*** Source material ***

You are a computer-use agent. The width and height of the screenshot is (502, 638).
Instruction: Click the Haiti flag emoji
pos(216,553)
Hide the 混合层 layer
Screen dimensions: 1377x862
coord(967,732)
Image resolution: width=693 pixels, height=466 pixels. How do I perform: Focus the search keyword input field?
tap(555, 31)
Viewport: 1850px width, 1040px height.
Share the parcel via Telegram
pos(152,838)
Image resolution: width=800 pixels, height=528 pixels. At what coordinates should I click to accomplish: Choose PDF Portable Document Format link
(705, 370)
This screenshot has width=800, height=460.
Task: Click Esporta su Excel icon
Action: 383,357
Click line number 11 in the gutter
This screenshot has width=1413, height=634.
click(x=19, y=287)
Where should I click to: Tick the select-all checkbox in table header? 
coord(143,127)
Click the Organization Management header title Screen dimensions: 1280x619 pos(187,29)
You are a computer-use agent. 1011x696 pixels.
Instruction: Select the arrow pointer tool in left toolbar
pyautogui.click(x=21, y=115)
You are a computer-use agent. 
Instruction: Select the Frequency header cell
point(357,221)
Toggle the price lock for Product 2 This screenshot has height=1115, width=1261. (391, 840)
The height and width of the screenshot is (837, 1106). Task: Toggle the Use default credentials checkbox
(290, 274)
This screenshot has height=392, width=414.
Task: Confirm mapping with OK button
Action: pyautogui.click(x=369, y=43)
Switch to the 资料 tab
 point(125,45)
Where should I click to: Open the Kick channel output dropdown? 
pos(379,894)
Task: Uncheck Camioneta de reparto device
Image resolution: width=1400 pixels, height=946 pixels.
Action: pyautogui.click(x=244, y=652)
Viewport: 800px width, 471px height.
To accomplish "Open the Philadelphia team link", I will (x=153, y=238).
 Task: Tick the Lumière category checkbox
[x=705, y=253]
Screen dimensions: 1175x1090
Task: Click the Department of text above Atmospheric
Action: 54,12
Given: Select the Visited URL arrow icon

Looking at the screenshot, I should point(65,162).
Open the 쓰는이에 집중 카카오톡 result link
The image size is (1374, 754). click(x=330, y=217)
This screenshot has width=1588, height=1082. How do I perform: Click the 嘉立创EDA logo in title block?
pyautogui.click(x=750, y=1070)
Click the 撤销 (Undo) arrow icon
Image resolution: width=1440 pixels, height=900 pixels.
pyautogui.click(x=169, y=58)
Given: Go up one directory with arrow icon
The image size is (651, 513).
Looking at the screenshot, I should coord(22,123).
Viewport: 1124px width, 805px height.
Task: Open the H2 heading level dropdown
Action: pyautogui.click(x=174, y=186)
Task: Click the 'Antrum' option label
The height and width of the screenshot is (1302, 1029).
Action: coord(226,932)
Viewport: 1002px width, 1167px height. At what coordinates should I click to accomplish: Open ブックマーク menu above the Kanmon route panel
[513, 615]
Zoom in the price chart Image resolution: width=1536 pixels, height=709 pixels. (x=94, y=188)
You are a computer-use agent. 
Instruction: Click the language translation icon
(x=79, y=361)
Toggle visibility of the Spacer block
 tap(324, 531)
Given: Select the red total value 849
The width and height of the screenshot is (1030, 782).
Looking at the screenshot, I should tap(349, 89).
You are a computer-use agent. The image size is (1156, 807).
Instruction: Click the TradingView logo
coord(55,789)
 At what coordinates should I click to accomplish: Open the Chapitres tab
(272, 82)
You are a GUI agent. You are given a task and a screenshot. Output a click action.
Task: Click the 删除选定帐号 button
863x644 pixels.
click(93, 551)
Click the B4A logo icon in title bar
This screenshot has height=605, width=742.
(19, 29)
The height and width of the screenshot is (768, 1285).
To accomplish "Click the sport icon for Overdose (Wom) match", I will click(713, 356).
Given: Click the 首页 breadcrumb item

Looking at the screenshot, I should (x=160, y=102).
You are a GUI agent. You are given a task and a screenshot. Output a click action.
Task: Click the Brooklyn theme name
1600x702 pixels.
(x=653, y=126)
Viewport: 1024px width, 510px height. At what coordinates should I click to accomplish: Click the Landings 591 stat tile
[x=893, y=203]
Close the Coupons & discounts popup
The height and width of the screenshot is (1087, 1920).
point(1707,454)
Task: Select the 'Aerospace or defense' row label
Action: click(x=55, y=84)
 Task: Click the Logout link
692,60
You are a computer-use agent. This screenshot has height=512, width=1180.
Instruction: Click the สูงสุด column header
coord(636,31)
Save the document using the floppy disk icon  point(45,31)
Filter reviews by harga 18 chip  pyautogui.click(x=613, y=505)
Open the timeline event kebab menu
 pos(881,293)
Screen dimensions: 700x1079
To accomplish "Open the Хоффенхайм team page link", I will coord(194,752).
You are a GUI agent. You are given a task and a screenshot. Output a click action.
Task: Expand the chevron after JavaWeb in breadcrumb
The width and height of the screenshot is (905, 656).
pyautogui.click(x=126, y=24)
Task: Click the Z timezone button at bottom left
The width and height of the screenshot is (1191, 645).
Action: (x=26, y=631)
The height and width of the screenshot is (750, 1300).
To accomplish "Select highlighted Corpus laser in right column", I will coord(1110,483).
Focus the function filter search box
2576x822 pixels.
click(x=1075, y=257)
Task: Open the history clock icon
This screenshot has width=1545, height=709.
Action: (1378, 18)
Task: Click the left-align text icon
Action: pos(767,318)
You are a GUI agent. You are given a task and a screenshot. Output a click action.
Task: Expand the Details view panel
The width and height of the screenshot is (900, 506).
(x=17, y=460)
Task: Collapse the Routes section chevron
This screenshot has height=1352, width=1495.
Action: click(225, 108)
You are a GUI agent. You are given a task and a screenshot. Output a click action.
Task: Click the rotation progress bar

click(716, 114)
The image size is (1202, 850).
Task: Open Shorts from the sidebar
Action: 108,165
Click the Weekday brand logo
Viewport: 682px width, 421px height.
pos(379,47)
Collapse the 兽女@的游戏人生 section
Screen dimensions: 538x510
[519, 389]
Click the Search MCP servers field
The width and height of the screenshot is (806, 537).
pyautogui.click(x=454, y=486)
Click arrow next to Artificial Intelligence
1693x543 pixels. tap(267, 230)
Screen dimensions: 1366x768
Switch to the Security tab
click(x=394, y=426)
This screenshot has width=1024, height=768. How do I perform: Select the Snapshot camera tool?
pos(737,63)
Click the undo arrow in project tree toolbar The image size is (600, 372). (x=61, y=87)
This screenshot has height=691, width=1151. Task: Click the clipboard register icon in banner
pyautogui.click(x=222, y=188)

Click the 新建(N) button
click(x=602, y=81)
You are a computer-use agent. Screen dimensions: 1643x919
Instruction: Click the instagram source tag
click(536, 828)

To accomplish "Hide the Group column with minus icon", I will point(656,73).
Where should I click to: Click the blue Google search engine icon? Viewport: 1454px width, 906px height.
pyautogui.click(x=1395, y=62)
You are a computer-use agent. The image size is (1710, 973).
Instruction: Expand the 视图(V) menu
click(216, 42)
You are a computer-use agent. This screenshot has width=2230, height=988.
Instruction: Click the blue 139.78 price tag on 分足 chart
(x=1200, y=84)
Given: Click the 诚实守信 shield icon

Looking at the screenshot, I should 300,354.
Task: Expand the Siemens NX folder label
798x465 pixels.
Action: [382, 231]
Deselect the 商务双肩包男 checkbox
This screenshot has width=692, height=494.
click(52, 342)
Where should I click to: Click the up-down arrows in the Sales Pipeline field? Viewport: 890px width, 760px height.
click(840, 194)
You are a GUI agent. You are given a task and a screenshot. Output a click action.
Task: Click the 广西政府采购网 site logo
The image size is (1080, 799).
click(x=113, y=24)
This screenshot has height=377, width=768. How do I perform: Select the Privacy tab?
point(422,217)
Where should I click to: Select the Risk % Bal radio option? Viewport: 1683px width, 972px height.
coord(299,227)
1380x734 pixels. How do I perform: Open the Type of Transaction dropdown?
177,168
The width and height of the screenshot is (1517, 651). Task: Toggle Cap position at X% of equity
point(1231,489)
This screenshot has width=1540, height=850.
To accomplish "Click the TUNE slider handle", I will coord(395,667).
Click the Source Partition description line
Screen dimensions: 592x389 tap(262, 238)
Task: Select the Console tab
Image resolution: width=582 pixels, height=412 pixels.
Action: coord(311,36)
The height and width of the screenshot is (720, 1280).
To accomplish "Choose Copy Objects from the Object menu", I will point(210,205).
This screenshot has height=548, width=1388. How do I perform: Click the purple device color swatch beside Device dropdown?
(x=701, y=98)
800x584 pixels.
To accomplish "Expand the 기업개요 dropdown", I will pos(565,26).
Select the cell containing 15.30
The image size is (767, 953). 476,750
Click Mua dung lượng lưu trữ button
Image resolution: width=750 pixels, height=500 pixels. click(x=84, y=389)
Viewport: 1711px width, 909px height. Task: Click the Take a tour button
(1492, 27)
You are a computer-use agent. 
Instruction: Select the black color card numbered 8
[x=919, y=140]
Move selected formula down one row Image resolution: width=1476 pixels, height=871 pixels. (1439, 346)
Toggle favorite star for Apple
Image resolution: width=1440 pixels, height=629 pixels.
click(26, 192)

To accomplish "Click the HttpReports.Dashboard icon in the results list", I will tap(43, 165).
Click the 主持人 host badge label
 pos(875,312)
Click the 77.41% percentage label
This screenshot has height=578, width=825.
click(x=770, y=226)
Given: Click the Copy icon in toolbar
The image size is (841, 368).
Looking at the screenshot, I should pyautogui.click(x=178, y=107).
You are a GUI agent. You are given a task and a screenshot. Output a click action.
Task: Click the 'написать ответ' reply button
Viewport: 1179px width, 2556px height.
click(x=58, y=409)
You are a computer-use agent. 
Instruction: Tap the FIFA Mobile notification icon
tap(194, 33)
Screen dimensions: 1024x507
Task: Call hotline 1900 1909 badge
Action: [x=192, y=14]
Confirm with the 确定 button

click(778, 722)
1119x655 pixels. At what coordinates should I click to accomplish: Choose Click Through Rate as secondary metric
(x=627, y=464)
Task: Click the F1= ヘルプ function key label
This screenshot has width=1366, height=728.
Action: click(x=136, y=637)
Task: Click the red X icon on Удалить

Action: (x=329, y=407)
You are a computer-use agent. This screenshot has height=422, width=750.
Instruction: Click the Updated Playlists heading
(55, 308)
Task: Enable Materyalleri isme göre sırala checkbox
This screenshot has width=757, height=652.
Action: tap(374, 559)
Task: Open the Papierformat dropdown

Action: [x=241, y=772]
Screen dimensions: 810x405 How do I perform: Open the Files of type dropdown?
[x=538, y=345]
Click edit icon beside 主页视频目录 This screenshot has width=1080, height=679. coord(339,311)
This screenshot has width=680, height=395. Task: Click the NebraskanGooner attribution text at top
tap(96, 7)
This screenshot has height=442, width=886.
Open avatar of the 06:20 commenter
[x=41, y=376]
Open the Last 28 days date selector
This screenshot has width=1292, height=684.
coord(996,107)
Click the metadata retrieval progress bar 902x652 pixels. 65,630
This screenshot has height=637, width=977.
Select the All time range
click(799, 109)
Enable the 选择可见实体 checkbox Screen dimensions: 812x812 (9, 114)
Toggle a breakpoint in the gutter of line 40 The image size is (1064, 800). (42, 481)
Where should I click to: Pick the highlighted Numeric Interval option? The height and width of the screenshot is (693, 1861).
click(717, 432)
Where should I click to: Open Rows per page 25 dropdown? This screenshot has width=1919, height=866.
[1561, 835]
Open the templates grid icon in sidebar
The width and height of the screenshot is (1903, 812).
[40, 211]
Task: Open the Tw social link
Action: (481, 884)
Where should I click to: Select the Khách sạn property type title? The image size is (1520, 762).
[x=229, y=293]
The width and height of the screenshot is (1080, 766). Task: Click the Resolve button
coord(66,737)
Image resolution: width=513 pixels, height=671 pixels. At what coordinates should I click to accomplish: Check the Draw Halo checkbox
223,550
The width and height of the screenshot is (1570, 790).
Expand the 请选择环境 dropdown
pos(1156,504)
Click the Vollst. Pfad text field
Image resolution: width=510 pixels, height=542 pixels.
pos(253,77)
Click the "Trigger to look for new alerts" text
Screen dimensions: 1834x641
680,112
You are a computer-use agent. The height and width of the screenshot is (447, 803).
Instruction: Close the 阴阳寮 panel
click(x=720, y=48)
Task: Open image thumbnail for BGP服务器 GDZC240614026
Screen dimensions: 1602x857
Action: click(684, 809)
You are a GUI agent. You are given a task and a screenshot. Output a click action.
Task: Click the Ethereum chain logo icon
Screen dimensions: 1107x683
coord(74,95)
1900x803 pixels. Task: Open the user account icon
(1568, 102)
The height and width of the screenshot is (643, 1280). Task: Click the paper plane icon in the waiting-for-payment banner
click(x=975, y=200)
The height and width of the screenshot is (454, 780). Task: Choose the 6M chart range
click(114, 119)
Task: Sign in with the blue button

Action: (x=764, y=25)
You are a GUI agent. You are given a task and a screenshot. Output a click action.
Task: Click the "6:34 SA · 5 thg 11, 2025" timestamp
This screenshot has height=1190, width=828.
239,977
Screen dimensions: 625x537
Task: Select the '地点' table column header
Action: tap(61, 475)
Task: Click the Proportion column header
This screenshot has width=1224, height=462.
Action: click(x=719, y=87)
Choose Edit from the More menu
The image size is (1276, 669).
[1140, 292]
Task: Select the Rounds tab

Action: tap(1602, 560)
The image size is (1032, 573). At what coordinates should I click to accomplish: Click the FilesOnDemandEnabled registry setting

*** End of Source material ***

The task => Could you copy out every line in the listing where the word "team" appears?

Task response =>
To accomplish "Open the Philadelphia team link", I will (x=153, y=238).
To accomplish "Open the Хоффенхайм team page link", I will coord(194,752).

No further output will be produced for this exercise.